Entries on where targets appear
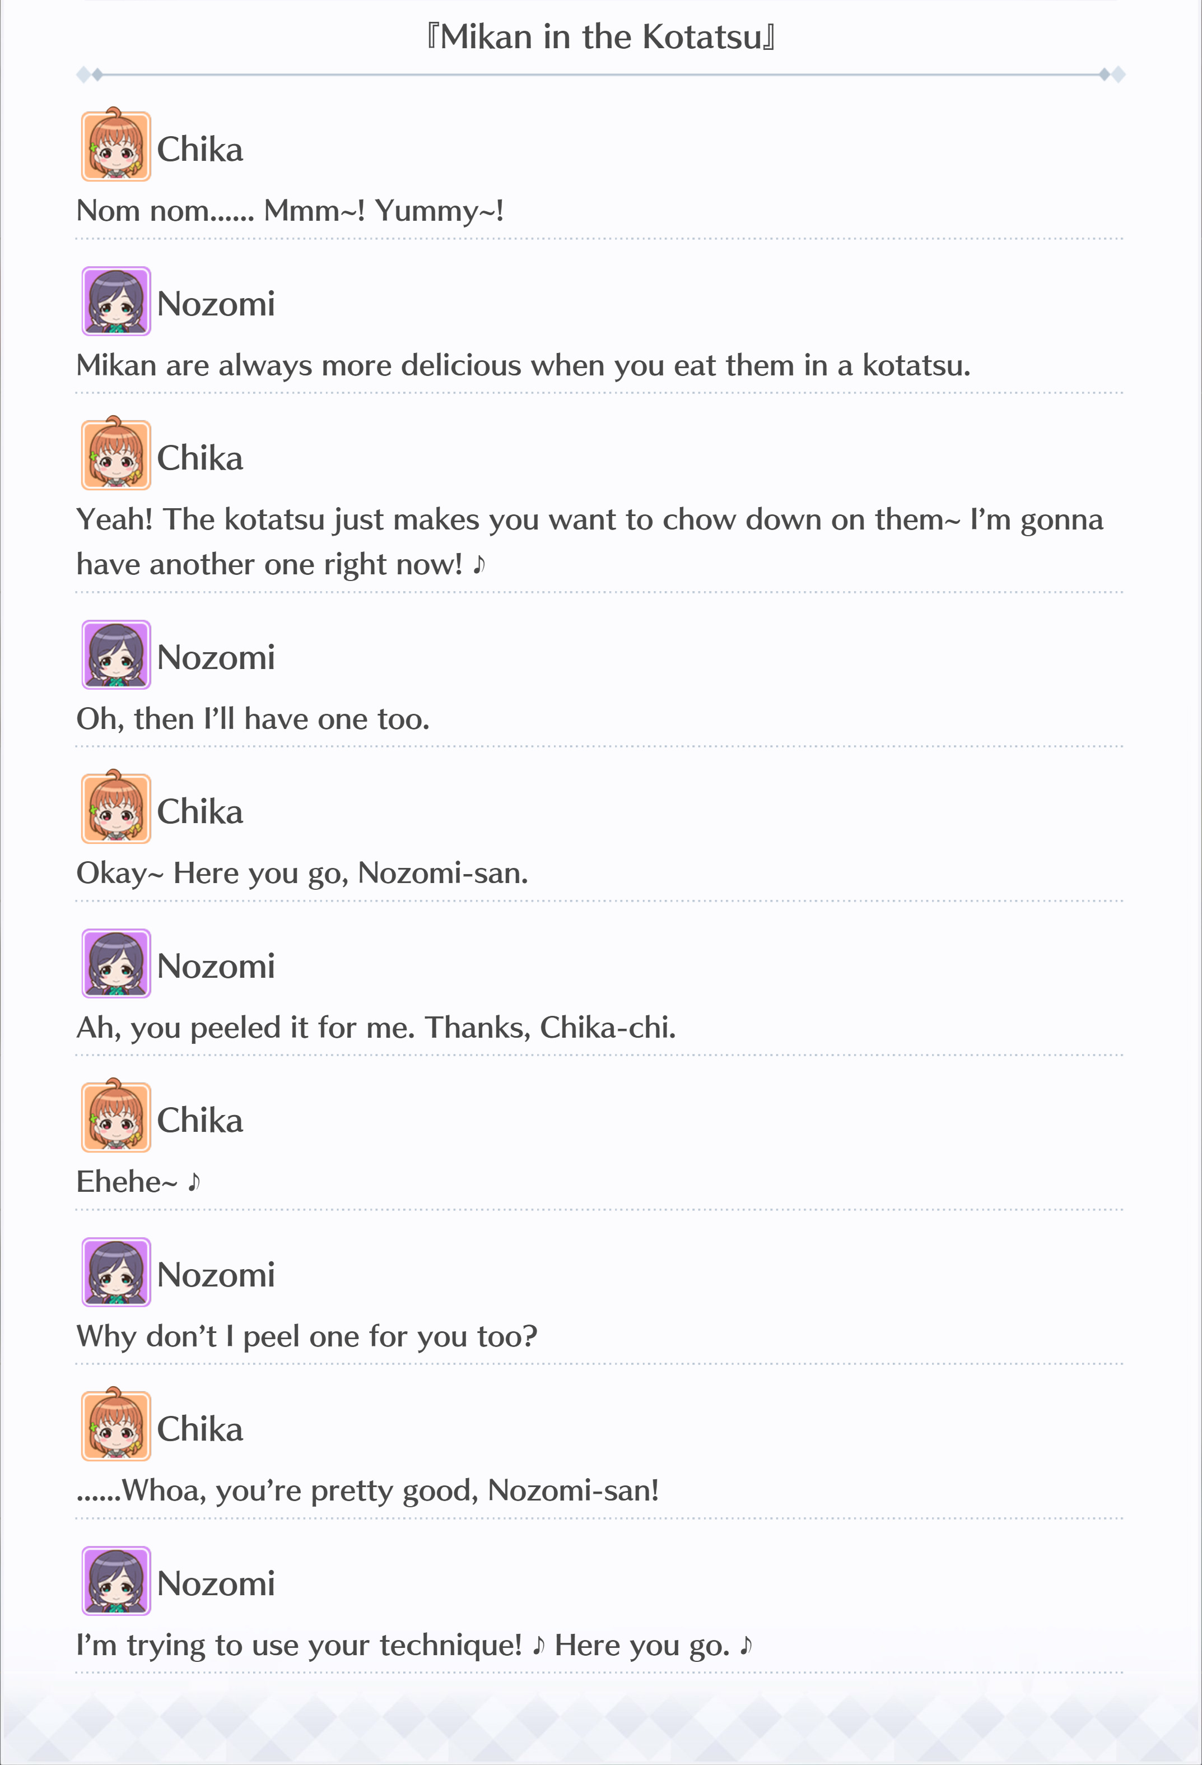Click Nozomi's avatar above the 'Mikan are always' line

[x=116, y=301]
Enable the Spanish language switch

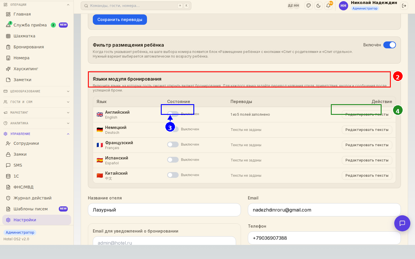173,160
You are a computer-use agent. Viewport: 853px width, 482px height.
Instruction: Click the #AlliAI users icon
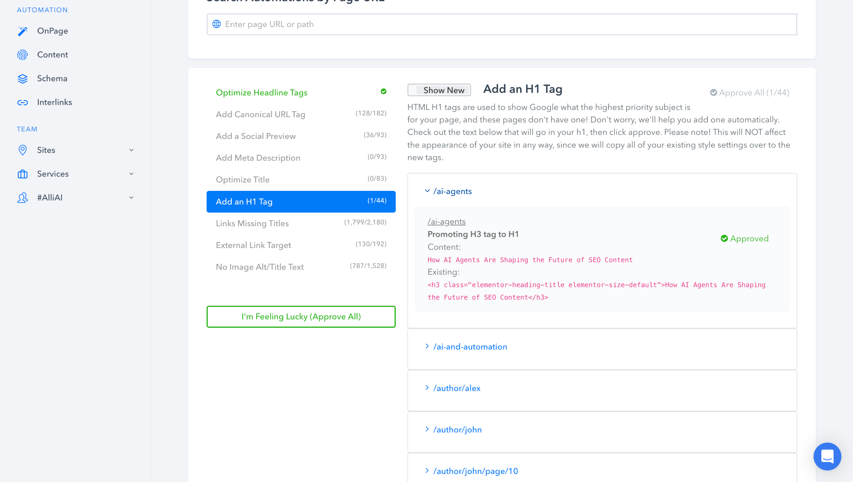coord(23,198)
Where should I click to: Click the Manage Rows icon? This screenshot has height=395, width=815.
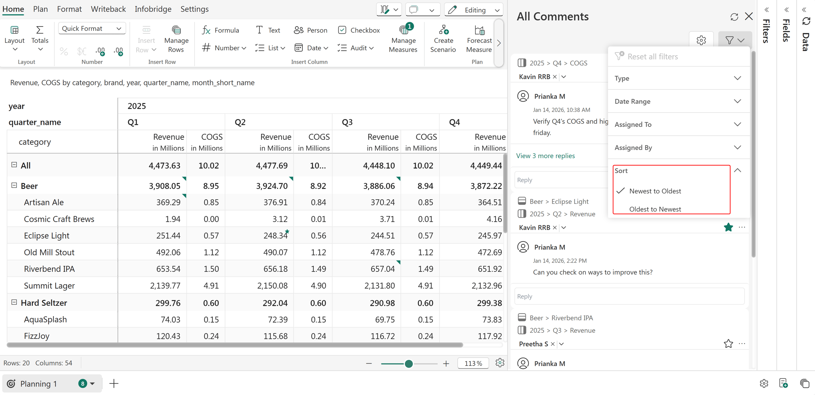tap(176, 30)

### WHAT THE EXERCISE ASKS
Reproduce all of the entries above word for word, leaving out the pictures.

### SOLUTION BELOW
Click Nozomi's avatar above the 'Mikan are always' line

[x=116, y=301]
Enable the Spanish language switch

173,160
You are a computer-use agent. Viewport: 853px width, 482px height.
Instruction: Click the #AlliAI users icon
coord(23,198)
Where should I click to: Click the Manage Rows icon? This screenshot has height=395, width=815.
tap(176, 30)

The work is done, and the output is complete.